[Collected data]
__________________________________________________
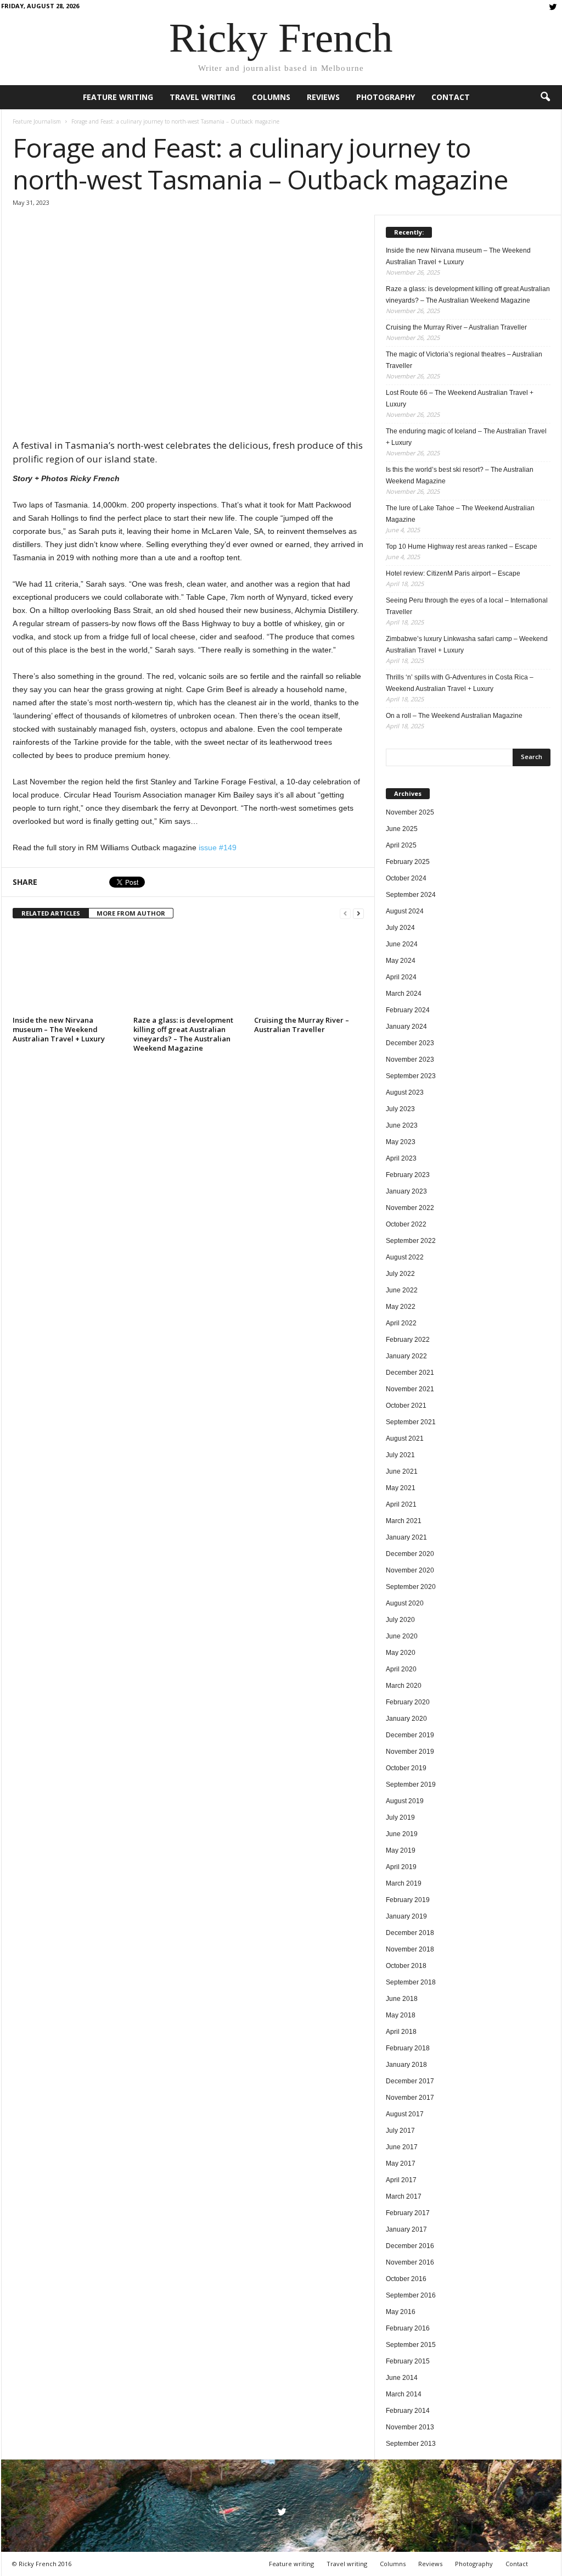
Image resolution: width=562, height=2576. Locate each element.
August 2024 (405, 911)
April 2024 (401, 977)
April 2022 (401, 1323)
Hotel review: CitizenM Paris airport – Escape (453, 573)
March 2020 (404, 1686)
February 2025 (408, 862)
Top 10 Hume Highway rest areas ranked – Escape (461, 546)
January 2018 (406, 2064)
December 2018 (410, 1933)
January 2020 (406, 1718)
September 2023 (411, 1076)
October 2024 (406, 878)
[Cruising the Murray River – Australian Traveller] (309, 971)
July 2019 (400, 1817)
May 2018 (400, 2015)
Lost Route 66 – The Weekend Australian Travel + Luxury (459, 398)
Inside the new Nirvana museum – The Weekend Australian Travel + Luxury (59, 1029)
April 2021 (401, 1504)
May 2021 (400, 1488)
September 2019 (411, 1784)
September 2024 (411, 895)
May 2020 (400, 1653)
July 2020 (400, 1620)
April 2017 (401, 2180)
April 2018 (401, 2032)
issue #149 (218, 847)
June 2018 (402, 1999)
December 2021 (410, 1372)
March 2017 (404, 2196)
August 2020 (405, 1603)
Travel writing (202, 97)
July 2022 (400, 1274)
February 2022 (408, 1339)
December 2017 (410, 2081)
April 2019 (401, 1867)
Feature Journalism (37, 121)
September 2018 (411, 1982)
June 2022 (402, 1290)
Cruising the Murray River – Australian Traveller (301, 1024)
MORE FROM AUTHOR (131, 913)
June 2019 (402, 1834)
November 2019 (410, 1751)
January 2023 (406, 1191)
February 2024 (408, 1010)
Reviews (323, 97)
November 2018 (410, 1949)
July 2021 (400, 1455)
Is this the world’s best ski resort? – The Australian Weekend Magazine (459, 475)
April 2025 (401, 845)
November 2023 (410, 1059)
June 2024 (402, 944)
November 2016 (410, 2262)
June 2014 (402, 2378)
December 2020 (410, 1554)
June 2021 (402, 1471)
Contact (450, 97)
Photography (385, 97)
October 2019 (406, 1768)
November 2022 (410, 1208)
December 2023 (410, 1043)
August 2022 (405, 1257)
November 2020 (410, 1570)
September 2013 (411, 2443)
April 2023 (401, 1158)
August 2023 (405, 1092)
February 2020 (408, 1702)
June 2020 (402, 1636)
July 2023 (400, 1109)
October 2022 (406, 1224)
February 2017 (408, 2213)
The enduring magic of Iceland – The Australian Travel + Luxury (466, 437)
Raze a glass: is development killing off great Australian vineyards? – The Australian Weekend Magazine (183, 1034)
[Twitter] (553, 8)
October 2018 (406, 1966)
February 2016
__________________________________________________
[PROBLEM]:
From the first line to the last, repeat the records above exactly, leaving out the pictures.

[RESPONSE TO THE EXERCISE]:
Image resolution: width=562, height=2576. Locate each element.
August 2024 (405, 911)
April 2024 (401, 977)
April 2022 (401, 1323)
Hotel review: CitizenM Paris airport – Escape (453, 573)
March 2020 (404, 1686)
February 2025 (408, 862)
Top 10 Hume Highway rest areas ranked – Escape (461, 546)
January 2018 (406, 2064)
December 2018 (410, 1933)
January 2020 (406, 1718)
September 2023 (411, 1076)
October 2024 (406, 878)
[Cruising the Murray River – Australian Traveller] (309, 971)
July 2019 (400, 1817)
May 2018 (400, 2015)
Lost Route 66 – The Weekend Australian Travel + Luxury (459, 398)
Inside the new Nirvana museum – The Weekend Australian Travel + Luxury (59, 1029)
April 2021 (401, 1504)
May 2021 (400, 1488)
September 2019 (411, 1784)
September 2024 (411, 895)
May 2020 (400, 1653)
July 2020 (400, 1620)
April 2017 (401, 2180)
April 2018 (401, 2032)
issue #149 (218, 847)
June 2018 (402, 1999)
December 2021 (410, 1372)
March 2017 (404, 2196)
August 2020 (405, 1603)
Travel writing (202, 97)
July 2022 (400, 1274)
February 2022 (408, 1339)
December 2017 (410, 2081)
April 2019 (401, 1867)
Feature Journalism (37, 121)
September 2018 (411, 1982)
June 2022 (402, 1290)
Cruising the Murray River – Australian Traveller (301, 1024)
MORE FROM AUTHOR (131, 913)
June 2019 (402, 1834)
November 2019 (410, 1751)
January 2023 (406, 1191)
February 2024 (408, 1010)
Reviews (323, 97)
November 2018 (410, 1949)
July 2021 (400, 1455)
Is this the world’s best ski resort? – The Australian Weekend Magazine (459, 475)
April 2025 (401, 845)
November 2023 (410, 1059)
June 2024 (402, 944)
November 2016 (410, 2262)
June 2014 (402, 2378)
December 2020 (410, 1554)
June 2021 (402, 1471)
Contact (450, 97)
Photography (385, 97)
October 2019 (406, 1768)
November 2022 (410, 1208)
December 2023 (410, 1043)
August 2022 (405, 1257)
November 2020 (410, 1570)
September 2013 (411, 2443)
April 2023 (401, 1158)
August 2023 (405, 1092)
February 2020 (408, 1702)
June 2020 (402, 1636)
July 2023 (400, 1109)
October 2022 (406, 1224)
February 2017 (408, 2213)
The enduring magic of Iceland – The Australian Travel + Luxury (466, 437)
Raze a glass: is development killing off great Australian vineyards? – The Australian Weekend Magazine (183, 1034)
[Twitter] (553, 8)
October 2018 (406, 1966)
February 2016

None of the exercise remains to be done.